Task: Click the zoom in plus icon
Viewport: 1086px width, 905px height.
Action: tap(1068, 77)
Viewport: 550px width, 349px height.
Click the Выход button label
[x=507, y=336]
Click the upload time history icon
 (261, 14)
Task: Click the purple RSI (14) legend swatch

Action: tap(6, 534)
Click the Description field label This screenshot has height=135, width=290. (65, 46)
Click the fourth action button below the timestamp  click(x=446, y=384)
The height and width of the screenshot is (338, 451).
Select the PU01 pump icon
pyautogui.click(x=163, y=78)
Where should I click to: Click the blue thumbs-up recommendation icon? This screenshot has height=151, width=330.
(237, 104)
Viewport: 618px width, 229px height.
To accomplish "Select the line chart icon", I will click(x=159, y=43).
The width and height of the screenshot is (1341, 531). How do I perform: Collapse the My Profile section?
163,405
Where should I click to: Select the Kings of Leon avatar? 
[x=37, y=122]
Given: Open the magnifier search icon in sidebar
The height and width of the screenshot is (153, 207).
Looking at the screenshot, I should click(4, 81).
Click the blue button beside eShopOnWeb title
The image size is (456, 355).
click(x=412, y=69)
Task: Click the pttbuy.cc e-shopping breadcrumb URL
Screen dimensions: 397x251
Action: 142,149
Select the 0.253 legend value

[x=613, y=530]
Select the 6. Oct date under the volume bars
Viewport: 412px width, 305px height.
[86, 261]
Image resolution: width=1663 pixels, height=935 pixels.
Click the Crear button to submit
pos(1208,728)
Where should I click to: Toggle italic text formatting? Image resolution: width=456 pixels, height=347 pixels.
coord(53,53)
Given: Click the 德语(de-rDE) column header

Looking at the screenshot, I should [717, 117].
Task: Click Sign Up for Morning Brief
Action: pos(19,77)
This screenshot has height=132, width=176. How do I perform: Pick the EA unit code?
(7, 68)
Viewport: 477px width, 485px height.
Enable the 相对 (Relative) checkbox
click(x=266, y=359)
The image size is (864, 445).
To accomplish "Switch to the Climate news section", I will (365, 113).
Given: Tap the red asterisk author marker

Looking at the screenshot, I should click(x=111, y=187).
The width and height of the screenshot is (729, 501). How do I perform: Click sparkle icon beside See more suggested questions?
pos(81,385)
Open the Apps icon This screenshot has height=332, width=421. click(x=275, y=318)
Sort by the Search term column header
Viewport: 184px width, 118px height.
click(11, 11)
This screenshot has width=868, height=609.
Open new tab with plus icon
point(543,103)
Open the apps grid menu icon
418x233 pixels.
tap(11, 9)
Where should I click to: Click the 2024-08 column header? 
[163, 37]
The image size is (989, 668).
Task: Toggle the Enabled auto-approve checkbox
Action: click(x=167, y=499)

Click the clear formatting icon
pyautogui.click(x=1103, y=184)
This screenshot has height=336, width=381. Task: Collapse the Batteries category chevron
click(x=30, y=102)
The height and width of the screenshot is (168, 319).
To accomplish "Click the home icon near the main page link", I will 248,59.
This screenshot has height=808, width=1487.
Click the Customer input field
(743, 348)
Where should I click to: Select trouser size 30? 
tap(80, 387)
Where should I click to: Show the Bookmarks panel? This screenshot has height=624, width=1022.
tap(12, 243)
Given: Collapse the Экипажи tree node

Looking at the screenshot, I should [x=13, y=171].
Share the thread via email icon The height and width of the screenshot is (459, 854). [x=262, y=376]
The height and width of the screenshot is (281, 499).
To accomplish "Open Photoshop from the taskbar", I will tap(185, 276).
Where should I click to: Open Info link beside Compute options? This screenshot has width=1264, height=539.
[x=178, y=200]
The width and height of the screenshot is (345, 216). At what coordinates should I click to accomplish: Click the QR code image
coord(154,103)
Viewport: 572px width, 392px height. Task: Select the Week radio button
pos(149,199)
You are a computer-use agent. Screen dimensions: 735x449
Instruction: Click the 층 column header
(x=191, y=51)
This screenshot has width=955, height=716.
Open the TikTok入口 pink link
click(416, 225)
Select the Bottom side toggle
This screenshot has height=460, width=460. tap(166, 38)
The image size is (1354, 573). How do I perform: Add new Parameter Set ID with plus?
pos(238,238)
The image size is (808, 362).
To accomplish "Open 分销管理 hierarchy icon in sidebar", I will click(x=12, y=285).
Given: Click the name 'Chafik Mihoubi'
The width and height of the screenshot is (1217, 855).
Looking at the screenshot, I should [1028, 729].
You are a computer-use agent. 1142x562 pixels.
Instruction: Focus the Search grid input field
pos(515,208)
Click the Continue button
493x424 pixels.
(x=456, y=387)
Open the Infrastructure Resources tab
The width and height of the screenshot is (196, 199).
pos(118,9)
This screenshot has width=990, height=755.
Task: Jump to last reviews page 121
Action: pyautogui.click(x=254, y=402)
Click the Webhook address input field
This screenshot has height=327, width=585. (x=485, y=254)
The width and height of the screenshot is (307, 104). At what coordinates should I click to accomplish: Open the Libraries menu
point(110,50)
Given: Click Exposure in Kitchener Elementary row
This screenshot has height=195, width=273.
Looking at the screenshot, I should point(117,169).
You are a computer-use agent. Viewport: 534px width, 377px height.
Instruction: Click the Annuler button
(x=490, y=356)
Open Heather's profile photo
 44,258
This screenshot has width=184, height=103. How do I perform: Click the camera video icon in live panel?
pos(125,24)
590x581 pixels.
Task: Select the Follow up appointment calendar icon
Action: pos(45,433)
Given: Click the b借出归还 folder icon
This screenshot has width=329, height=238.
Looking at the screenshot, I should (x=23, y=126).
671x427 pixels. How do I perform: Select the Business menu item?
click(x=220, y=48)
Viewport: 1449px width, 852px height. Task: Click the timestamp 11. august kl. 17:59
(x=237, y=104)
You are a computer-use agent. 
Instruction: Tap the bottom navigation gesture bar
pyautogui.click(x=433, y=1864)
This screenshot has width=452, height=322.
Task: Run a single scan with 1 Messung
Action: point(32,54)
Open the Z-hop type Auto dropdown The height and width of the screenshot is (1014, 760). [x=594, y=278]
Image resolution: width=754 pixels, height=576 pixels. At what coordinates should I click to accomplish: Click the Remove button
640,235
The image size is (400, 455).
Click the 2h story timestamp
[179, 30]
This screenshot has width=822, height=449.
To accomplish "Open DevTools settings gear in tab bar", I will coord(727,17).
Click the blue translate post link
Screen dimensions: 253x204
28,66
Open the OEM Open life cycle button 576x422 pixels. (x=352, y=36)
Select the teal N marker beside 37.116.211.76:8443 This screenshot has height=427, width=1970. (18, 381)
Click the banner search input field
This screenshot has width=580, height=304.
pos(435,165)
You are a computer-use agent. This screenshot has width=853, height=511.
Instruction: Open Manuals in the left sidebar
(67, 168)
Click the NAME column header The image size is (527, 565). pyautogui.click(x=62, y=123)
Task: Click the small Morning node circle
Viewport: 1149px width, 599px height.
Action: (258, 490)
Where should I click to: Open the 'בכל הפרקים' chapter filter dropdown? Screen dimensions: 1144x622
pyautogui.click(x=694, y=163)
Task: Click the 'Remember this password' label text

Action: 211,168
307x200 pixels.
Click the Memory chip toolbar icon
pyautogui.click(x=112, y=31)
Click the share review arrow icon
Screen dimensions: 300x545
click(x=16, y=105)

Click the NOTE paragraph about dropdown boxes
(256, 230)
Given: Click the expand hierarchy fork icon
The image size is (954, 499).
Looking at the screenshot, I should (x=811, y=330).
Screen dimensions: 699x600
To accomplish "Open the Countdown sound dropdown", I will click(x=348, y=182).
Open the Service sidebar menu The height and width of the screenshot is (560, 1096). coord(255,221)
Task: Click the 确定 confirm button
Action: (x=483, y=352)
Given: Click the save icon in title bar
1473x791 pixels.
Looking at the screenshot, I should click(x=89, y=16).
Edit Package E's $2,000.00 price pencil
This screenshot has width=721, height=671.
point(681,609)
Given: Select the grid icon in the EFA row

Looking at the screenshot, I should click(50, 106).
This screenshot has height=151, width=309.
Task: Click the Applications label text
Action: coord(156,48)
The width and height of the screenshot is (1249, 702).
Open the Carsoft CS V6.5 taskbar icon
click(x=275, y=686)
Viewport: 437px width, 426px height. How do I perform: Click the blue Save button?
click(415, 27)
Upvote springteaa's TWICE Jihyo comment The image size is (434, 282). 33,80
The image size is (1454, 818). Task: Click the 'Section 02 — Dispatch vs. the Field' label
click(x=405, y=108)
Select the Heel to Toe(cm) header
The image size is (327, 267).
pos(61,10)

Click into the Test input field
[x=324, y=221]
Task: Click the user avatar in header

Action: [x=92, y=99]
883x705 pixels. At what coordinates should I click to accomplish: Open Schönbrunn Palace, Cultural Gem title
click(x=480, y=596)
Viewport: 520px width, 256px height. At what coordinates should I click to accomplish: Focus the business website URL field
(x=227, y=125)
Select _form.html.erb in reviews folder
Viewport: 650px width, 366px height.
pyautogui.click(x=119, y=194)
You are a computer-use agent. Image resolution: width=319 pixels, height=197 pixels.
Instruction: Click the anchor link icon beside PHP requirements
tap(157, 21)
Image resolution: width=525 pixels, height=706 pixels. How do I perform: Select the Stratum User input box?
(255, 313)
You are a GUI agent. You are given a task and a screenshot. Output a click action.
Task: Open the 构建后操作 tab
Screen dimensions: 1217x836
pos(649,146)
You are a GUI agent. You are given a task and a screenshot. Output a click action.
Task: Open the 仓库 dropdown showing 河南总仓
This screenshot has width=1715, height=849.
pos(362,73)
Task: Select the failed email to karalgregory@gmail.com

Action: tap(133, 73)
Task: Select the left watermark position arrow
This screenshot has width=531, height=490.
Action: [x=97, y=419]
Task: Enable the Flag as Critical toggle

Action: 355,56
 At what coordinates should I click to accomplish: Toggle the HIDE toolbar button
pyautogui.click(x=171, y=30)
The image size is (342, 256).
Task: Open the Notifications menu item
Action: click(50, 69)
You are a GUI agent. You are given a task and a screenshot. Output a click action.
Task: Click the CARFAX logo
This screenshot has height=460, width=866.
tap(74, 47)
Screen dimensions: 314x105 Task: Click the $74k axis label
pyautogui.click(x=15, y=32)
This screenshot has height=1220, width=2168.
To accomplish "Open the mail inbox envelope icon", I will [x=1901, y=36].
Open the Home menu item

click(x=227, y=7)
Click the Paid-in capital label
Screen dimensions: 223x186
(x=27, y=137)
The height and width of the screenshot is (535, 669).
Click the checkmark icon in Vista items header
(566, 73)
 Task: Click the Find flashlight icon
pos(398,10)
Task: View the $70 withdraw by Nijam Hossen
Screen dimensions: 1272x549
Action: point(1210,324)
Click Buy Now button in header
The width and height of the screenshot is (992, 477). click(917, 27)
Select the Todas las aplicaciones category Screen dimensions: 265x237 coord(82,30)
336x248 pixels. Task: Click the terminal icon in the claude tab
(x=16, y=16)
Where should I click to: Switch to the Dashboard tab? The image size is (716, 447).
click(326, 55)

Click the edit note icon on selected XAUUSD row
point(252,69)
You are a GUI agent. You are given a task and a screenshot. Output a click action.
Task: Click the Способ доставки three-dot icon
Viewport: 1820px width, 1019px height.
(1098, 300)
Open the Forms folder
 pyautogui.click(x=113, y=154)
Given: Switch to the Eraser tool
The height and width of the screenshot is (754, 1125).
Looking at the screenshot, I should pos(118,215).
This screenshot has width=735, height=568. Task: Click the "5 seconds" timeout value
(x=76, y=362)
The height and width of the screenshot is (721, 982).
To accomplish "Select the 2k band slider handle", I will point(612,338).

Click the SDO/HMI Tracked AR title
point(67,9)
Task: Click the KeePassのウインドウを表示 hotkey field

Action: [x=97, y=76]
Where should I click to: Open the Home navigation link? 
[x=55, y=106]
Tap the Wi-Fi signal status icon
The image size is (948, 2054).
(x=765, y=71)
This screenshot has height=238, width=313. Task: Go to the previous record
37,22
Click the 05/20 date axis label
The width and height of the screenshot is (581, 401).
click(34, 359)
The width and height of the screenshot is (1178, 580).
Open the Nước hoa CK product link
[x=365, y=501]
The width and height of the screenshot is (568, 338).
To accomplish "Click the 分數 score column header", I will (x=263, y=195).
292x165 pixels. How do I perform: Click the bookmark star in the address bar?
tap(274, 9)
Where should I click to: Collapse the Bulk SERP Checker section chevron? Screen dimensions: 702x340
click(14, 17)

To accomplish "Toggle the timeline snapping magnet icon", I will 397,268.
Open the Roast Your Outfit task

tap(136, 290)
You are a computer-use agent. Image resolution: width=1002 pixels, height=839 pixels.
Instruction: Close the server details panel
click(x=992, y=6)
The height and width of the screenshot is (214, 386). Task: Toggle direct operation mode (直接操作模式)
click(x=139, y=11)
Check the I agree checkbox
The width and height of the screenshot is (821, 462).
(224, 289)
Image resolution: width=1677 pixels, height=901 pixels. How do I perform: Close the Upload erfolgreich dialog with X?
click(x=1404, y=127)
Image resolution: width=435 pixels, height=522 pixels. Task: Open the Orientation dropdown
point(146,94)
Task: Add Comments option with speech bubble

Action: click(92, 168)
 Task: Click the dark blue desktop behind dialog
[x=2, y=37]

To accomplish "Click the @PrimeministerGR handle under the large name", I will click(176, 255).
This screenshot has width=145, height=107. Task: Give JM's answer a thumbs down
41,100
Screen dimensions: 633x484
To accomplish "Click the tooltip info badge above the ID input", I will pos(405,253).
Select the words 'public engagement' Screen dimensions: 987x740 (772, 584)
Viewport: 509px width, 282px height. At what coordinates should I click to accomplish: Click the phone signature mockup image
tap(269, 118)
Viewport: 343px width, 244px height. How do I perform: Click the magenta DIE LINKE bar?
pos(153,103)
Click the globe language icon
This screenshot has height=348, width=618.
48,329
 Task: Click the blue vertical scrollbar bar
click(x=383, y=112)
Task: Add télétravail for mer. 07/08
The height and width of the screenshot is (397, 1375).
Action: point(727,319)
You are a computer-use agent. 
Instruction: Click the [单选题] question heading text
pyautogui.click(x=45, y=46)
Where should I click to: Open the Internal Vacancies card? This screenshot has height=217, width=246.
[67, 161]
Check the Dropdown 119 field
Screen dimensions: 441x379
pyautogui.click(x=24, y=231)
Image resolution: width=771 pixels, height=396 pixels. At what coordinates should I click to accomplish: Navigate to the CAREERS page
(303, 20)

━━━━━━━━━━━━━━━━

**EXERCISE OBJECTIVE**
From the records above, copy only the lines starting with the line that holds "Open the Nước hoa CK product link" and going on through the line that holds "Screen dimensions: 633x484", exactly as written.

**EXPECTED ANSWER**
Open the Nước hoa CK product link
[x=365, y=501]
The width and height of the screenshot is (568, 338).
To accomplish "Click the 分數 score column header", I will (x=263, y=195).
292x165 pixels. How do I perform: Click the bookmark star in the address bar?
tap(274, 9)
Where should I click to: Collapse the Bulk SERP Checker section chevron? Screen dimensions: 702x340
click(14, 17)

To accomplish "Toggle the timeline snapping magnet icon", I will 397,268.
Open the Roast Your Outfit task

tap(136, 290)
You are a computer-use agent. Image resolution: width=1002 pixels, height=839 pixels.
Instruction: Close the server details panel
click(x=992, y=6)
The height and width of the screenshot is (214, 386). Task: Toggle direct operation mode (直接操作模式)
click(x=139, y=11)
Check the I agree checkbox
The width and height of the screenshot is (821, 462).
(224, 289)
Image resolution: width=1677 pixels, height=901 pixels. How do I perform: Close the Upload erfolgreich dialog with X?
click(x=1404, y=127)
Image resolution: width=435 pixels, height=522 pixels. Task: Open the Orientation dropdown
point(146,94)
Task: Add Comments option with speech bubble

Action: click(92, 168)
 Task: Click the dark blue desktop behind dialog
[x=2, y=37]

To accomplish "Click the @PrimeministerGR handle under the large name", I will click(176, 255).
This screenshot has width=145, height=107. Task: Give JM's answer a thumbs down
41,100
Screen dimensions: 633x484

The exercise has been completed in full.